Firstly, apologies for the delay in sending this out. We decided to do a more thorough impact analysis / breakdown and that took up some extra time.
On October 24th 2018 all Trillian based Google CT logs experienced an approx 40 minute impact on availability. This occurred from roughly 04:22 to 05:03 Pacific Time (11:22 to 12:03 GMT), and affected the argon20XX and xenon20XX logs, as well as the solera20XX and crucible test logs.
Within this time there was a shorter 18 minute window when 3653 requests in total (from 157 unique IPv4/v6 addresses) received 502 HTTP response codes. Successful requests, totalling 35153 during this 18 minute window, possibly experienced much higher and variable latency than normal. For the overall ~40 minute impact 131240 requests (from 224 unique IP addresses) were subject to potentially higher latencies.
The root cause was an unexpected behavioural change in a network library that we depend on for routing external requests to our servers. The result was that the servers began rejecting all inbound traffic. Automatic checks on the new release binary gave different results on several runs. We believe this was due to differing traffic patterns at the time and because internal traffic bypassed the failure. The result was that the new release was briefly set live before being manually rolled back to the previous version.
Summary timeline of events:
04:22 PT OUTAGE BEGINS - Rollout of new release begins
04:28 PT DETECTION TIME - First warning bug received for raised error rates
04:33 PT ESCALATION TIME - First page for raised error rates
04:34 PT Rollout of new release reaches approx. 90% complete
04:34 PT Rollout aborted
04:36 PT (approx.) On-call requests immediate rollback
04:39 PT Rollback process is initiated to restore previous release
04:45 PT Rollback begins to take effect
05:03 PT OUTAGE ENDS - Rollback complete
As of November 5th 2018 the lowest argon20xx availability 90 day uptime is 99.9907% for argon2018.
The following list shows the number of 502s we served for each of the affected log endpoints. A few malformed requests have been omitted.
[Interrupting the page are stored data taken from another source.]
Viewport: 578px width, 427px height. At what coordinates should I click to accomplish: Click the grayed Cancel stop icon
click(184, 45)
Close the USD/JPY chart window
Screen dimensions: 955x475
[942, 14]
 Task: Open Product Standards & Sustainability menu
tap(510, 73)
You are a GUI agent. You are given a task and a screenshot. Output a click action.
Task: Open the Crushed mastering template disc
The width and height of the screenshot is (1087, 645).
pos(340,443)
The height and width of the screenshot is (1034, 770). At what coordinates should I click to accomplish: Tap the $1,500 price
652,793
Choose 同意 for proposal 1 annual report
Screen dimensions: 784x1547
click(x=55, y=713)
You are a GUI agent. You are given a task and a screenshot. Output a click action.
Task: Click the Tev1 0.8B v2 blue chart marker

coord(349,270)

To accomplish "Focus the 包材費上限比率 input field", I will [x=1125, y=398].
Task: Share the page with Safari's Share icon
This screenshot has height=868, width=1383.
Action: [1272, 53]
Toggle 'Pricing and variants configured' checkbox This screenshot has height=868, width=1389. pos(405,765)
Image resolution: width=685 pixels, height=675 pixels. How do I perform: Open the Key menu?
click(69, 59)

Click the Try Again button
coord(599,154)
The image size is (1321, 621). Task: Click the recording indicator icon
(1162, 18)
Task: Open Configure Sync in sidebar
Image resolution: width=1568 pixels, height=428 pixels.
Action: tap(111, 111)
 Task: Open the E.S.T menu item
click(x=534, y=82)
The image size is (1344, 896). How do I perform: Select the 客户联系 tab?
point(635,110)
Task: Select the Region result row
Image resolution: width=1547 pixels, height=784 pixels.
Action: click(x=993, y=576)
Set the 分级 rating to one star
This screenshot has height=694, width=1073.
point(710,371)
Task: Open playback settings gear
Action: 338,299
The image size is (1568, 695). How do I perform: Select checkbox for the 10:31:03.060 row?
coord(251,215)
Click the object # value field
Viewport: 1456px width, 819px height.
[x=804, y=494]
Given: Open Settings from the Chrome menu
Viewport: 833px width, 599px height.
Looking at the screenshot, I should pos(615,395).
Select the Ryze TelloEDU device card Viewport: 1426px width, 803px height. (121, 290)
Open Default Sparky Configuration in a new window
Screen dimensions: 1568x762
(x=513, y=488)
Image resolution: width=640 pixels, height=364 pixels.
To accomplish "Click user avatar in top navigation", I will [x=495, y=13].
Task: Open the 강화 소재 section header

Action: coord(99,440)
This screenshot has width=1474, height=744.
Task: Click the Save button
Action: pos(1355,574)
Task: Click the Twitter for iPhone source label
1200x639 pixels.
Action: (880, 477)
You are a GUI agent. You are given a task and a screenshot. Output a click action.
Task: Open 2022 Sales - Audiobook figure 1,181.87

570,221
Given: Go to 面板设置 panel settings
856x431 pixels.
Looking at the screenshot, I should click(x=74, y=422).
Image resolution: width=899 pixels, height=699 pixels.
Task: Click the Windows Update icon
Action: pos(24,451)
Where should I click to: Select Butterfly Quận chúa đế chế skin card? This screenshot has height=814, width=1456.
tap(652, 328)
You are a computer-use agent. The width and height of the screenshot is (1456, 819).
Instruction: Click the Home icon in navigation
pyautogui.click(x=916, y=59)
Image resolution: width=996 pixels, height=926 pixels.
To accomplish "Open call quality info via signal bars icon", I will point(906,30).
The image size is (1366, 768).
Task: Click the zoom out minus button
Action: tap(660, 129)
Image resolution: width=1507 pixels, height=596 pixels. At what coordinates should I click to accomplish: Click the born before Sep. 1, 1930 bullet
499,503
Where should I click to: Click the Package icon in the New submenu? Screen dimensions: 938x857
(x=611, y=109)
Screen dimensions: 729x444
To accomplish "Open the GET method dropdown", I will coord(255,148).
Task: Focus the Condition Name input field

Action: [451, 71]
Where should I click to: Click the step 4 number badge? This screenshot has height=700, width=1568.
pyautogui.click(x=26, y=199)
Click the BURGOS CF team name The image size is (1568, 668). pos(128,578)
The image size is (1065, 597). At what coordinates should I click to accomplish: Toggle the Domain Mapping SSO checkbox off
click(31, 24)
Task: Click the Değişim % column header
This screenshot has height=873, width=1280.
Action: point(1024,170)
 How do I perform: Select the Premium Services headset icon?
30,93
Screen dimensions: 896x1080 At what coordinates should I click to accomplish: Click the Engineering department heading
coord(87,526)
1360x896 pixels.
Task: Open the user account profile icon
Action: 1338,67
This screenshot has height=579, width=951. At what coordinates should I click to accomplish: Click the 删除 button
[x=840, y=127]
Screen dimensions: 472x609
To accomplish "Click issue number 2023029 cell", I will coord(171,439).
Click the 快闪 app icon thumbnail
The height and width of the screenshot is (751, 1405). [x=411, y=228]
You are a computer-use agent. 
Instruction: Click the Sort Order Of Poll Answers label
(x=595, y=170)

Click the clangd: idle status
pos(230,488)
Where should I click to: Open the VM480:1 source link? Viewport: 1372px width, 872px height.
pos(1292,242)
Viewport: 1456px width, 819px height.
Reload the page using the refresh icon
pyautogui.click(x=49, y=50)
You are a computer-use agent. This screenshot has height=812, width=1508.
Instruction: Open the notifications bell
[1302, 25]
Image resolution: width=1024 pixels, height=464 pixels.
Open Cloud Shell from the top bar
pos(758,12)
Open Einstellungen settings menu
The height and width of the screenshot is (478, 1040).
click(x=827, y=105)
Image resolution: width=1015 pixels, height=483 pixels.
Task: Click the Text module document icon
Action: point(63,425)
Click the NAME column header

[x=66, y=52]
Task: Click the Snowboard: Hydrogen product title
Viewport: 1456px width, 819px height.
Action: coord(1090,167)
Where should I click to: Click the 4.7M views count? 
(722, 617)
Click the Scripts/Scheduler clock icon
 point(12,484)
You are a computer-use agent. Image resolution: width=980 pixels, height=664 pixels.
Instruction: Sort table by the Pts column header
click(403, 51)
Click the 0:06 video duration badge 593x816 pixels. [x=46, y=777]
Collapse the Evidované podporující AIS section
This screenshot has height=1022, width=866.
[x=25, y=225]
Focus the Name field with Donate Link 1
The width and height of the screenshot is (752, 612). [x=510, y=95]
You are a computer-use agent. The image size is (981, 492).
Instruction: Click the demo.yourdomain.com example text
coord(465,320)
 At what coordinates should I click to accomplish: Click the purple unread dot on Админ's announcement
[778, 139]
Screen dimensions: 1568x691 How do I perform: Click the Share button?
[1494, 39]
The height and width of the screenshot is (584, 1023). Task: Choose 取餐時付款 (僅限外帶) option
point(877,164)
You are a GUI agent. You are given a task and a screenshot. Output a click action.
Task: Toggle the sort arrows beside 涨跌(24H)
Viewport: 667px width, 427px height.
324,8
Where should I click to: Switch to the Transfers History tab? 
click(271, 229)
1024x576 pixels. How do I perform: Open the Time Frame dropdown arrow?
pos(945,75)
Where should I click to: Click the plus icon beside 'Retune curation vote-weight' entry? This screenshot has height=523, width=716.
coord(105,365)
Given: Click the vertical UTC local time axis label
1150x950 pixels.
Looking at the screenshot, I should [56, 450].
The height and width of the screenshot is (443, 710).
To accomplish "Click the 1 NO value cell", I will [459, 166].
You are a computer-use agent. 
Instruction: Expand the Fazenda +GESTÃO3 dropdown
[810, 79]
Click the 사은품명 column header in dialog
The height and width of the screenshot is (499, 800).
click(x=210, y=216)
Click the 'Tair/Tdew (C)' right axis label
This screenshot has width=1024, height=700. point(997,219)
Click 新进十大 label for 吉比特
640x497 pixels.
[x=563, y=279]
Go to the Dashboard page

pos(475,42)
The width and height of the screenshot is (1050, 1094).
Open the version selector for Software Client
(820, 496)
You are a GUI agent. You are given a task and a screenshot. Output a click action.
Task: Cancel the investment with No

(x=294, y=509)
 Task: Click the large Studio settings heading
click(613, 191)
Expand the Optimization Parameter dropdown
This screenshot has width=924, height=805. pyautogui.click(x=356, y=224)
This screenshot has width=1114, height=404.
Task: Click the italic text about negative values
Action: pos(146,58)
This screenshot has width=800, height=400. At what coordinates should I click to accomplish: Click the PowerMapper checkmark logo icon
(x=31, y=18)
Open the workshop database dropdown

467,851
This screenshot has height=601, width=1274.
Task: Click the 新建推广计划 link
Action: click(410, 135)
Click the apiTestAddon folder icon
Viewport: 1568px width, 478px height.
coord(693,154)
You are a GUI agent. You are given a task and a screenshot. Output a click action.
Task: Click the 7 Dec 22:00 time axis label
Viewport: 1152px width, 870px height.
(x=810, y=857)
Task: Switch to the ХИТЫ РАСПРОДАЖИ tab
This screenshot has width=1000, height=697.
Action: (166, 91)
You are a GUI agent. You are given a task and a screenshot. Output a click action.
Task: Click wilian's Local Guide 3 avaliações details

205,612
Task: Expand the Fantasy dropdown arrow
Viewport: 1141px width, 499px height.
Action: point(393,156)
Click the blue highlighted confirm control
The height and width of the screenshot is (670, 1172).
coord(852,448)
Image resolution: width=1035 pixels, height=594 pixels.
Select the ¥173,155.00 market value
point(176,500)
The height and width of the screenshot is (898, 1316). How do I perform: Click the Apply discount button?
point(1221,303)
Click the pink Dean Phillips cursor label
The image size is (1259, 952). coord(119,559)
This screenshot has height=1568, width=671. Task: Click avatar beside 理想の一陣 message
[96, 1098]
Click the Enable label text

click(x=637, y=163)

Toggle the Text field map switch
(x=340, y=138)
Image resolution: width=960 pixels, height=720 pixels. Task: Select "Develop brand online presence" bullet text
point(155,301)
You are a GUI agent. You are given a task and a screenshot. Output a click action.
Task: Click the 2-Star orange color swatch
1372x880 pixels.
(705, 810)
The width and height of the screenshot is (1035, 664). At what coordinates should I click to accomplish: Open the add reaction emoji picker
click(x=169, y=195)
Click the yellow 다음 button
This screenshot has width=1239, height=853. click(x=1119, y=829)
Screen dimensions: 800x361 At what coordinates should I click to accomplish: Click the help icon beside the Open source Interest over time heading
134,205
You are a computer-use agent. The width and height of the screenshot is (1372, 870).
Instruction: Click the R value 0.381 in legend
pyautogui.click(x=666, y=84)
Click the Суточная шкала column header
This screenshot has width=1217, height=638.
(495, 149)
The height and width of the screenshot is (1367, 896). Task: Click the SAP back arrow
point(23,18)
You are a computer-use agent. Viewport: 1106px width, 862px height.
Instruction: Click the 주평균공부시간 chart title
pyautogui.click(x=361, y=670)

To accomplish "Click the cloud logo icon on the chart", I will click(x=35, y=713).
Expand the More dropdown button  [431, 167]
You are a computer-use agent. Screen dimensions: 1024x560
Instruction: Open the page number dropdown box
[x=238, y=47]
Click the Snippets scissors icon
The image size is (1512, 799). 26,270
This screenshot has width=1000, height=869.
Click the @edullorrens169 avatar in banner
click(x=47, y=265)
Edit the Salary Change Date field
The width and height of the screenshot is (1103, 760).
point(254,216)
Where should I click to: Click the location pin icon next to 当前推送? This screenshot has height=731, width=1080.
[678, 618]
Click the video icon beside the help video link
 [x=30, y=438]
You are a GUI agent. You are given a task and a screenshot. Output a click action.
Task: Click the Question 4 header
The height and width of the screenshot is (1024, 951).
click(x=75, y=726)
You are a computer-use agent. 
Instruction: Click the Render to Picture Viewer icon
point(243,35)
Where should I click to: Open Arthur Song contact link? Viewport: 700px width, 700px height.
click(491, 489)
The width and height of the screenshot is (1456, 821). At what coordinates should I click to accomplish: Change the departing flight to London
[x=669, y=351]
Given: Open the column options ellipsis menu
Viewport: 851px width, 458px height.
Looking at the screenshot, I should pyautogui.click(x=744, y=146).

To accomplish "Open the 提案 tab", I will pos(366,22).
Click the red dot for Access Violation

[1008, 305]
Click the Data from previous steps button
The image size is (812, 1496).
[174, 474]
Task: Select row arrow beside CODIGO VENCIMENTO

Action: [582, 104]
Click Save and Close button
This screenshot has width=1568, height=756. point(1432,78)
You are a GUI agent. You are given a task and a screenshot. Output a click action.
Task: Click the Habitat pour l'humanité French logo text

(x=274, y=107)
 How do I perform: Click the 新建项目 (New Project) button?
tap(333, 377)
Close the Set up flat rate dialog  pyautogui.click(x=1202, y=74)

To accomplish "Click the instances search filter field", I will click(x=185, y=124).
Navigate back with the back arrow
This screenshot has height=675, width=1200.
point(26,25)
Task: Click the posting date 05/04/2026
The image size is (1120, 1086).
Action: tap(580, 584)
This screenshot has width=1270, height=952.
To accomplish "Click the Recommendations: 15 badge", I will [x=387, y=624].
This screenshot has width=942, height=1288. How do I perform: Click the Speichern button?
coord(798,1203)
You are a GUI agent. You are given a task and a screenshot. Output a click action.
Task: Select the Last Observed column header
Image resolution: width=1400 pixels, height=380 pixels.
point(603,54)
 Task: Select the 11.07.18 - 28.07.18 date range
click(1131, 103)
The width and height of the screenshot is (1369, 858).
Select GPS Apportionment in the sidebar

Endpoint | 502s Returned |
/logs/argon2017/ct/v1 | 1 |
/logs/argon2018/ct/v1/get-roots | 1 |
/logs/argon2019/ct/v1/add-chain | 1 |
/logs/argon2021/ct/v1/add-chain | 1 |
/logs/argon2021/ct/v1/get-roots | 1 |
/logs/solera2018/ct/v1/get-entries | 1 |
/logs/solera2019/ct/v1/get-entries | 1 |
/logs/solera2021/ct/v1/get-entries | 1 |
/logs/xenon2019/ct/v1/add-pre-chain | 1 |
/logs/xenon2020/ct/v1/get-roots | 1 |
/logs/xenon2021/ct/v1/add-pre-chain | 1 |
/logs/xenon2022/ct/v1/get-entries | 1 |
/logs/xenon2018/ct/v1/get-entries | 2 |
/logs/xenon2019/ct/v1/get-entries | 2 |
/logs/xenon2021/ct/v1/get-entries | 3 |
/logs/xenon2020/ct/v1/get-entries | 4 |
/logs/argon2018/ct/v1/add-pre-chain | 5 |
/logs/argon2021/ct/v1/get-entries | 8 |
/logs/argon2019/ct/v1/add-pre-chain | 22 |
/logs/argon2021/ct/v1/add-pre-chain | 25 |
/logs/argon2020/ct/v1/get-entries | 36 |
/logs/solera2021/ct/v1/get-sth | 68 |
/logs/solera2018/ct/v1/get-sth | 69 |
/logs/solera2019/ct/v1/get-sth | 69 |
/logs/solera2020/ct/v1/get-sth | 70 |
/logs/solera2022/ct/v1/get-sth | 73 |
/logs/xenon2021/ct/v1/get-sth | 87 |
/logs/xenon2020/ct/v1/get-sth | 88 |
/logs/argon2022/ct/v1/get-sth | 89 |
/logs/crucible/ct/v1/get-sth | 91 |
/logs/xenon2019/ct/v1/get-sth | 98 |
/logs/xenon2018/ct/v1/get-sth | 113 |
/logs/argon2017/ct/v1/get-sth | 115 |
/logs/xenon2022/ct/v1/get-sth | 115 |
/logs/argon2019/ct/v1/get-entries | 137 |
/logs/argon2019/ct/v1/get-sth | 207 |
/logs/argon2018/ct/v1/get-sth | 212 |
/logs/argon2020/ct/v1/get-sth | 216 |
/logs/argon2021/ct/v1/get-sth | 231 |
/logs/argon2020/ct/v1/add-pre-chain | 394 |
/logs/argon2018/ct/v1/get-entries | 523 |
Total | 3184 |
We apologize for this interruption to serving and will be introducing additional deployment checks and monitoring to guard against a future recurrence.
--
You received this message because you are subscribed to the Google Groups "certificate-transparency" group.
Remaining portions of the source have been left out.